Data:

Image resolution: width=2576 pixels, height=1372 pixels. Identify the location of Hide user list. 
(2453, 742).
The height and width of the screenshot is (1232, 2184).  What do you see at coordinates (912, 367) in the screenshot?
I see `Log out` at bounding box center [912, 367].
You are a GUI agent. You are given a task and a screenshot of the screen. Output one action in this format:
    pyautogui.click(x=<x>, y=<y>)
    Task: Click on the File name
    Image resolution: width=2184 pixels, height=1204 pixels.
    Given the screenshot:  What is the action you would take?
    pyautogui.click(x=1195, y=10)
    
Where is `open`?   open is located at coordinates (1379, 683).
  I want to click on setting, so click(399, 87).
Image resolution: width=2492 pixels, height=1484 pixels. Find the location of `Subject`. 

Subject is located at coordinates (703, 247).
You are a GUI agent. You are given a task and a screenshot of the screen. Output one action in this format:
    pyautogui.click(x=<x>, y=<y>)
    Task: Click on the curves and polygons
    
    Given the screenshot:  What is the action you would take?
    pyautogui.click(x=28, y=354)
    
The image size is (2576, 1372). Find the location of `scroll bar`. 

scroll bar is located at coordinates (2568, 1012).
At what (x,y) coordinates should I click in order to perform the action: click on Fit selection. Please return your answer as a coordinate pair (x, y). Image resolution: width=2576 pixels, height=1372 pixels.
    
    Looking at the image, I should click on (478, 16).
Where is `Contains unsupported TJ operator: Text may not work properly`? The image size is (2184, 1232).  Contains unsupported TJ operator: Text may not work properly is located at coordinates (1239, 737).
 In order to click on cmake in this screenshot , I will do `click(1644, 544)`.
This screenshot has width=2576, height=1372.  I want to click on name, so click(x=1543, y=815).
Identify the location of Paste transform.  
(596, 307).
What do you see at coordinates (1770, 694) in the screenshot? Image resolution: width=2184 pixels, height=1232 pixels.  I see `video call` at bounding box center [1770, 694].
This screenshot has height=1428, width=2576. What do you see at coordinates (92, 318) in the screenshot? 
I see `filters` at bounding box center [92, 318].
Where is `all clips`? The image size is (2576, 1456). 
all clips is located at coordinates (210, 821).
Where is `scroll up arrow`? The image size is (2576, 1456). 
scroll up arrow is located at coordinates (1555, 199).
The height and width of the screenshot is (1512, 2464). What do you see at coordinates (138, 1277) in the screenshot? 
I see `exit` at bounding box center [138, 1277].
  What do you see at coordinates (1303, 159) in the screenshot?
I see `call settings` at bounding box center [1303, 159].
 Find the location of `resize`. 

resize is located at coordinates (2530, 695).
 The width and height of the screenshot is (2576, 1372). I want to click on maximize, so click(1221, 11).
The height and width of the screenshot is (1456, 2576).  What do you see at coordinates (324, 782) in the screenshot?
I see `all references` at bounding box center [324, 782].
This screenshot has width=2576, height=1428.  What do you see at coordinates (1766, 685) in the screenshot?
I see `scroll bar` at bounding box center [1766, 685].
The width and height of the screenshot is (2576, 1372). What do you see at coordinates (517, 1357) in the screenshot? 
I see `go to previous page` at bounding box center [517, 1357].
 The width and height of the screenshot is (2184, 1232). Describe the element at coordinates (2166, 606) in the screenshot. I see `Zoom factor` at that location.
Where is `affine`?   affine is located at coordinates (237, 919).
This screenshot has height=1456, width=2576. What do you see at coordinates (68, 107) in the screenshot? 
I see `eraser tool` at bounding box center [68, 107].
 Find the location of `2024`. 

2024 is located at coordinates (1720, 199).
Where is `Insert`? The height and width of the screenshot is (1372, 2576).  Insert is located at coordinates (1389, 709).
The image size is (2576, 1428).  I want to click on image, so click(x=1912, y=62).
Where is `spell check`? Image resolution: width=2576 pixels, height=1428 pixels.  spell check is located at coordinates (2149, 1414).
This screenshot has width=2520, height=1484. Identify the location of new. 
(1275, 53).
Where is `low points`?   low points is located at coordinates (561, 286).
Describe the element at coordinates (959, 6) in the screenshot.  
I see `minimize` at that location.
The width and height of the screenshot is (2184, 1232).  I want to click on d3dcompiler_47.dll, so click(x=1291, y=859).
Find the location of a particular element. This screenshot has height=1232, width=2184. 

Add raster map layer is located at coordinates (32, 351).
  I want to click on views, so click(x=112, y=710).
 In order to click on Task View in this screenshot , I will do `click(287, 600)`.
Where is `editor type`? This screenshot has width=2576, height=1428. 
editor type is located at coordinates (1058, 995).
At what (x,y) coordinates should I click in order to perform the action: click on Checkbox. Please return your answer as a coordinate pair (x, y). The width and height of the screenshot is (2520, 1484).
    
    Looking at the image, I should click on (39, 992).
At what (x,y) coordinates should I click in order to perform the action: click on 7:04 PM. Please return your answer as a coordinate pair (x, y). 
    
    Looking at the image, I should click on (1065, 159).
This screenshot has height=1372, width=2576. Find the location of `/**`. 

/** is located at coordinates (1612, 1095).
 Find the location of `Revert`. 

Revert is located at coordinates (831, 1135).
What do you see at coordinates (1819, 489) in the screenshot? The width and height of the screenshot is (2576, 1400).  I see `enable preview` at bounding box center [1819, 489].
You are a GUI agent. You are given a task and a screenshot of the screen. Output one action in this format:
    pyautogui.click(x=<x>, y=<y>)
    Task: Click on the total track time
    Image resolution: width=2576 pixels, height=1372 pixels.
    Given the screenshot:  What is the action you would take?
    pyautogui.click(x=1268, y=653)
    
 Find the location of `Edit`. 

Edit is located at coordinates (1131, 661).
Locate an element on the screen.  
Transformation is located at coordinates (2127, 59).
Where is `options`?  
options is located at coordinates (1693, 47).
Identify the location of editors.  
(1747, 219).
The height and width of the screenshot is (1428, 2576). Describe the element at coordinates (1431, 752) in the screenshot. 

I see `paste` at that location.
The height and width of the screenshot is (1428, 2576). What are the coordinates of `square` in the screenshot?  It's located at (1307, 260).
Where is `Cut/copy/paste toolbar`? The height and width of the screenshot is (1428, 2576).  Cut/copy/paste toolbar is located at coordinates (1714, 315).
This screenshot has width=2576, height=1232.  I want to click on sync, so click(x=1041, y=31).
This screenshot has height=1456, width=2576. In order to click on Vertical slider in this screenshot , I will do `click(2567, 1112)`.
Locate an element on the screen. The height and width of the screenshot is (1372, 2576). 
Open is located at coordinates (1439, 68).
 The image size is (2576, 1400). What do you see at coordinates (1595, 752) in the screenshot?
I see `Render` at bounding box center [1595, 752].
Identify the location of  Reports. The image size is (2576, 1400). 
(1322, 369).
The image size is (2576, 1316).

Task to complete: Reproduce, word for word, the stretch of the listing from the line containing "coordinates (1379, 683)." through the line containing "pyautogui.click(x=28, y=354)", including both of those lines.

Expected answer:
Where is `open`?   open is located at coordinates (1379, 683).
  I want to click on setting, so click(399, 87).
Image resolution: width=2492 pixels, height=1484 pixels. Find the location of `Subject`. 

Subject is located at coordinates (703, 247).
You are a GUI agent. You are given a task and a screenshot of the screen. Output one action in this format:
    pyautogui.click(x=<x>, y=<y>)
    Task: Click on the curves and polygons
    
    Given the screenshot:  What is the action you would take?
    pyautogui.click(x=28, y=354)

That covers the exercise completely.